Un mois après la déclaration officielle de l’épidémie d’Ebola en République démocratique du Congo, l’organisation Médecins Sans Frontières (MSF) tire la sonnette d’alarme sur les nombreux défis qui continuent de freiner les efforts de contrôle de la maladie.

Selon l’organisation humanitaire, des lacunes importantes persistent dans plusieurs axes essentiels de la riposte : le diagnostic précoce des cas, la surveillance épidémiologique, l’identification et le suivi des personnes contacts ainsi que l’engagement communautaire.
Des insuffisances qui risquent de compromettre l’efficacité des interventions sur le terrain et de favoriser la propagation du virus.Malgré ce contexte préoccupant, les équipes de MSF restent fortement mobilisées dans les provinces de l’Ituri, du Nord-Kivu et du Sud-Kivu pour soutenir la réponse sanitaire.

Les interventions menées comprennent notamment la prise en charge des patients dans des centres de traitement Ebola, le renforcement des mesures de prévention et de contrôle des infections, l’appui aux activités de surveillance, la formation du personnel médical, l’organisation d’enterrements sûrs et dignes, ainsi que l’approvisionnement en médicaments et le maintien des services de santé essentiels.

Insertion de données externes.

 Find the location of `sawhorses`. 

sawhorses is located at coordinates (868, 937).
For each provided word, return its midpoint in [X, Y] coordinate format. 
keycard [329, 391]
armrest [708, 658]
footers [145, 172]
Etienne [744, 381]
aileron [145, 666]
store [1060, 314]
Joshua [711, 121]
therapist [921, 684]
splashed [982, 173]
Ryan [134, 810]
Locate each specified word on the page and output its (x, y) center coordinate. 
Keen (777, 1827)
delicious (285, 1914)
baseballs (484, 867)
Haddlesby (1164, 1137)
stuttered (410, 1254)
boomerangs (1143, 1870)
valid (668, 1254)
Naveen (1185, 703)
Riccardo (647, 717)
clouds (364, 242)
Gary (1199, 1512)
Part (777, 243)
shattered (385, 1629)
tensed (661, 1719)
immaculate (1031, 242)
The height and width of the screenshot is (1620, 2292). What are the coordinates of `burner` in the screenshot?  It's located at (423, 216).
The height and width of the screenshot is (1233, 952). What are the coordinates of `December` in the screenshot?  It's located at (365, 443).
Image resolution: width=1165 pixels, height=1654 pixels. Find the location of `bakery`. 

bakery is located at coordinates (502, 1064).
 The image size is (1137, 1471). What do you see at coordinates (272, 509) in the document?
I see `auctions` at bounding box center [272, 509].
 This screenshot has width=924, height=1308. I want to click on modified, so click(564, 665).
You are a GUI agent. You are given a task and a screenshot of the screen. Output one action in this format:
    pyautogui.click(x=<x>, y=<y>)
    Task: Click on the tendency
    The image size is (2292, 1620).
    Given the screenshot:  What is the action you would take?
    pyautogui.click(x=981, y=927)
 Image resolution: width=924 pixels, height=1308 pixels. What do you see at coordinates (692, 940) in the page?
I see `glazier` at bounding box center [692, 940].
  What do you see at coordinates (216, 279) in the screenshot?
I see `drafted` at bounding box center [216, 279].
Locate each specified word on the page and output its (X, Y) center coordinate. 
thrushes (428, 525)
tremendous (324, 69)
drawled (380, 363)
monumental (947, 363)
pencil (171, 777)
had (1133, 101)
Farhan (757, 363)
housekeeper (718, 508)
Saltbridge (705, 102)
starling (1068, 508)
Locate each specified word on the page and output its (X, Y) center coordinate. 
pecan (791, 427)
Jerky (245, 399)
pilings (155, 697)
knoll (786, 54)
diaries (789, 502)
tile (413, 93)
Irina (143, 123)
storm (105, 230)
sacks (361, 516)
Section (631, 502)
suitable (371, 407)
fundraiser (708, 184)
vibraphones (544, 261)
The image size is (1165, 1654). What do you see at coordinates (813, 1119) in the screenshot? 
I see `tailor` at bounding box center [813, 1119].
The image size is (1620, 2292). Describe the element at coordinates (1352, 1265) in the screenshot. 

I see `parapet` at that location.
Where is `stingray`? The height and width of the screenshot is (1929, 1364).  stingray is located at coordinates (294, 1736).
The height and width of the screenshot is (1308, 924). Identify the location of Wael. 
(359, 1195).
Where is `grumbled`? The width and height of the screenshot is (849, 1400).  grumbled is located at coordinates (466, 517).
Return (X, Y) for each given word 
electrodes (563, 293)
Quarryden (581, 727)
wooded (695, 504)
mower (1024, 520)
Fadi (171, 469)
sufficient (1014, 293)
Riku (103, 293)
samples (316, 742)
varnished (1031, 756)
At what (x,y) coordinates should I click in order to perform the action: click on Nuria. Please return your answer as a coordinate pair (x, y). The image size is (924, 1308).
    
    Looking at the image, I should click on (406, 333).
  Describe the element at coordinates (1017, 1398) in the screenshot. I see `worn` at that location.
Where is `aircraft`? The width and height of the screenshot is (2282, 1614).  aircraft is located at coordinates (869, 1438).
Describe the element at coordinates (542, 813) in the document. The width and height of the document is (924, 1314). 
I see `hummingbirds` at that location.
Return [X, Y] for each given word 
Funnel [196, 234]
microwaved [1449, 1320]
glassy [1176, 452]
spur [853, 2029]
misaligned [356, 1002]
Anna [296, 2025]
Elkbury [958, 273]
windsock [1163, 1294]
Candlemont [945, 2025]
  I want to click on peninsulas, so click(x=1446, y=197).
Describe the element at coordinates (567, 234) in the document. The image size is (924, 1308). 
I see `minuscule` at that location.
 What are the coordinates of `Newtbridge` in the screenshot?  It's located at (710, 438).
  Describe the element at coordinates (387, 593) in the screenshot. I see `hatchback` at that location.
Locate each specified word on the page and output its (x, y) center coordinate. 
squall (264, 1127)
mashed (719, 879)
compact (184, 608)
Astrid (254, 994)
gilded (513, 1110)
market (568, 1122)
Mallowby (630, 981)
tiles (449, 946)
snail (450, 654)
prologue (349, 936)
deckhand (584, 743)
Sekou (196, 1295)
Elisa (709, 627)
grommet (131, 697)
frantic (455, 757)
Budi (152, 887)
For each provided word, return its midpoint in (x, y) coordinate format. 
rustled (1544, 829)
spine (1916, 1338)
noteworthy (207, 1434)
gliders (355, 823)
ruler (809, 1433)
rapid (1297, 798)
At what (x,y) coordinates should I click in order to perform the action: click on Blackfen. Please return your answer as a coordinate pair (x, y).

Face à l’ampleur de la situation, Médecins Sans Frontières appelle à une mobilisation urgente, coordonnée et proportionnée aux besoins afin de renforcer la capacité de réponse et protéger les populations exposées.
La lutte contre Ebola reste avant tout un défi collectif où rapidité d’action, confiance des communautés et coordination des acteurs demeurent des leviers déterminants pour contenir l’épidémie.